The nickels and noses racket has filled our churches with unconverted persons. We have far more churchianity than Christianity. Many church members are white-washed–but they are not blood-washed. Their names are upon the church roll–but they are not found in the Lamb’s book of life. Many have been reformed–but they have not been re-born. Many have been confirmed–but they have not been converted to Christ. There are so many lost people in our churches, that you cannot tell the difference between a church member and the unconverted. The reason is, because there is no difference. Both are headed to Hell as fast as time can carry them!

It has produced icy services–and cold, callous, complacent church members. Look at the average church! They have their robed choir, their cut and dried program, and their intellectual preaching. They have a beautiful edifice. They have all the organization and rituals one could ask for–but in most cases it is Spiritless! We have form without reality; we have organization without power; we have profession without possession. We have a form of godliness–without the power of it. We have religion without life. 

It has caused pastors to spend more time worrying with goats, than feeding the sheep. The pastor nowadays must provide a spiritual diet for people who have no spiritual appetite. Like Ezekiel of old (Ezekiel 37:1-10), he must preach to dead, dry bones–but without the blessings which Ezekiel experienced. These dry, dead bones can’t hear–yet the pastor must keep preaching and pretend that someone is listening. These dry, dead bones do not grow in grace–for the dead do not grow. These baptized bones are in no way sensitive to the appeals made to them from the Scriptures by the pastor. They watch the clock on Sunday morning, hoping the pastor will preach a short sermon so they can soon go home and do what they really enjoy.

This idea has given us the gimmick gospel. Most church members want to be entertained–instead of instructed in the Word of God. They have far more delight in the gospel of amusement–than the gospel of the atonement. Gospel celebrities must be brought in to entertain these worldly church members. These members love to hear these clerical comedians who mix a few verses of Scripture with a large amount of humor. Special singing groups must be brought in too. These have the same dress, music, hair style, and manners of any rock and roll group. Our church services nowadays have become a carefully produced theatrical production for the delight of carnal Christians and religious rascals. The only difference between this entertainment and that in the local nightclub is that it has a religious flavor! But they say it must be done to get nickels and noses! 

While there are some exceptions, most big churches are worldly churches. They have high carnality–and low spirituality. Truth is very scarce in such fashionable churches, because the Word of God has been compromised to keep nickels and noses.

Summary Comments by Evangelist Sam Biggers:

Milburn Corckell wrote sharp noted articles pointing to the failure of truth to be preached in the church.  Here is one which caught my eye and caused me to take a step backward and think about the church in 2016.
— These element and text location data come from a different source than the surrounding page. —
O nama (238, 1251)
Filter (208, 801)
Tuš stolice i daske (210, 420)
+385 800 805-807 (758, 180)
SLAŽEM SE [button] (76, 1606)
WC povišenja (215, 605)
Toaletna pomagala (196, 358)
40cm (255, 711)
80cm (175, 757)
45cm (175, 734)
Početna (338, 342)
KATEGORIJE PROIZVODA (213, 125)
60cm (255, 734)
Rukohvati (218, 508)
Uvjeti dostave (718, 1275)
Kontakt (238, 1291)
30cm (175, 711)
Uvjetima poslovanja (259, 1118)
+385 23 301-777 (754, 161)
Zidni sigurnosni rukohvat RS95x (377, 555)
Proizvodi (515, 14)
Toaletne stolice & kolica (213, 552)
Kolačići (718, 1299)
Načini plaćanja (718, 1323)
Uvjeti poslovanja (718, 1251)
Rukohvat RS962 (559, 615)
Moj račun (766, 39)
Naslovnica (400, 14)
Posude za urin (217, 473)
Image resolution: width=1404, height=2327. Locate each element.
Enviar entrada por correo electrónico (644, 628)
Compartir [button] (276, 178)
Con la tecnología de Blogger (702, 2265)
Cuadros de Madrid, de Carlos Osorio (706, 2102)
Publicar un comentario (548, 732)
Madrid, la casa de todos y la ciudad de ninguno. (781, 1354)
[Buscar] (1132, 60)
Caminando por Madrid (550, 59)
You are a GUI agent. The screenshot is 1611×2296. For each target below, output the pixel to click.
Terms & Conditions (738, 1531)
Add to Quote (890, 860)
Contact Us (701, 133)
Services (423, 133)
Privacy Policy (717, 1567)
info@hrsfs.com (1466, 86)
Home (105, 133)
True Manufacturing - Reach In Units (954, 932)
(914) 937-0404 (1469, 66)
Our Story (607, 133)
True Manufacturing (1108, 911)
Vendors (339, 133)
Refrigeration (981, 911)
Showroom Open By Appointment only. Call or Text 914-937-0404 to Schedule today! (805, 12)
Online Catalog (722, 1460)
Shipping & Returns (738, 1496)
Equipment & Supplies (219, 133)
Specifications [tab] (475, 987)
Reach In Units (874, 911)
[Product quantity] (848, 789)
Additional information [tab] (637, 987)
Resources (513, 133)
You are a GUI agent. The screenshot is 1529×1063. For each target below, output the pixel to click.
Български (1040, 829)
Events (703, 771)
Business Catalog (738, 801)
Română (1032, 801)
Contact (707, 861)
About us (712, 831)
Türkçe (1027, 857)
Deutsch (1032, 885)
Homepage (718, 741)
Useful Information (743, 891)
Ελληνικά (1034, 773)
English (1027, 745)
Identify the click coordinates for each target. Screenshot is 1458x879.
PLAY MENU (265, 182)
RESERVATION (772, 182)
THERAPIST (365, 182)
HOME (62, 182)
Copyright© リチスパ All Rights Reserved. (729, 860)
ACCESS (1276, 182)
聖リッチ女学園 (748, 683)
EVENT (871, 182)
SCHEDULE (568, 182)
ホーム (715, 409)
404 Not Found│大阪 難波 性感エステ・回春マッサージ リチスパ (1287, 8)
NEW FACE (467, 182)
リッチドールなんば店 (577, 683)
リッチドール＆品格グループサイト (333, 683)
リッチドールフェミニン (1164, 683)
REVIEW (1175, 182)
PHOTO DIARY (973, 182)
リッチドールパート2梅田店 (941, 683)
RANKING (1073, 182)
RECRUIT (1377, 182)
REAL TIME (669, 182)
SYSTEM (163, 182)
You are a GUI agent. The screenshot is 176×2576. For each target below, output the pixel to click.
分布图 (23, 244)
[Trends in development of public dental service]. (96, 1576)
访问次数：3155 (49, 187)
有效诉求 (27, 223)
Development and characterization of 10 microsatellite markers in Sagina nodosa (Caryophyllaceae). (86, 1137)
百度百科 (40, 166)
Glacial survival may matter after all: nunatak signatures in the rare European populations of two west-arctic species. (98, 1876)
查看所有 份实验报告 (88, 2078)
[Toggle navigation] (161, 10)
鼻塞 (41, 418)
While I raised in the Baptist faith, I am no longer a member of a Baptist church; however, I agree with much of Pastor Corckell’s commentary of what has happened in many churches in America.   Regardless of one’s church affiliation, when truth is spoken we need to listen.  We might learn something about the current condition of our own heart.  I do not believe all churches can be placed into this category; but, there is a grain of truth in what he has written.

After reading Pastor Cockrell’s article I am reminded the church needs to return to the roots of the early church: prayer, confession of sin and acceptance of Jesus Christ as Savior and Lord and enter into serious Bible Study to glean the truths of God’s word to enable us to live holy and righteous lives dedicated to be used to build the Kingdom of God.  – Sam Biggers November 15, 2016.